Given request — Rewrite the records below, changing "Select" to "Choose" and keeping everything else the same. Leave the pictures out of your answer.

:: Rows ::

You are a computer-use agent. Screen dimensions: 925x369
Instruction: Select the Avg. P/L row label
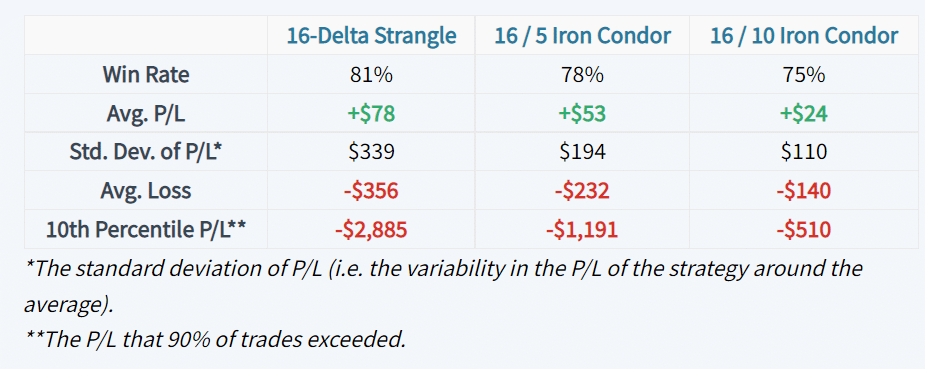(x=146, y=114)
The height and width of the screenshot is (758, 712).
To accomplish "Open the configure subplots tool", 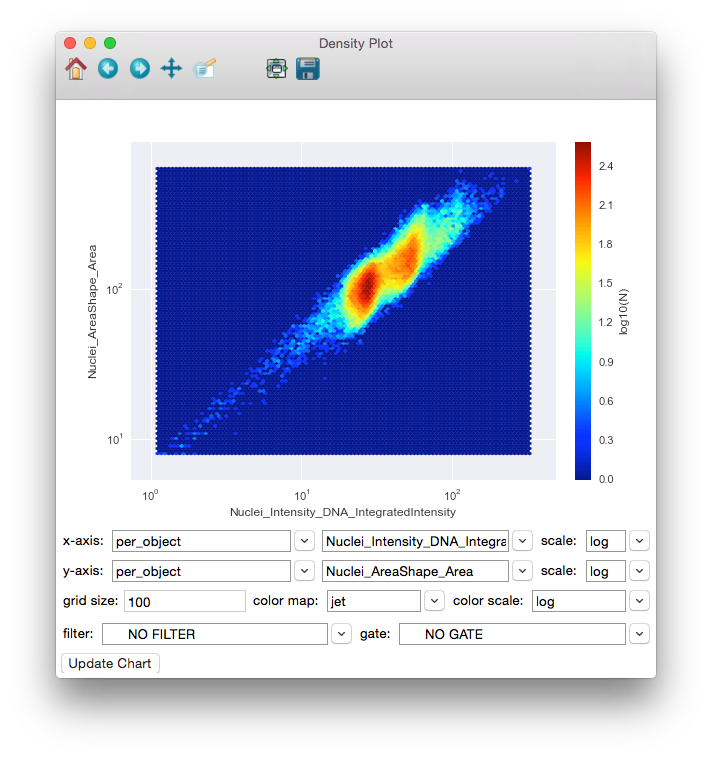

:::

Exercise answer —
You are a computer-use agent. Screen dimensions: 925x369
Instruction: Choose the Avg. P/L row label
(x=146, y=114)
The height and width of the screenshot is (758, 712).
To accomplish "Open the configure subplots tool", 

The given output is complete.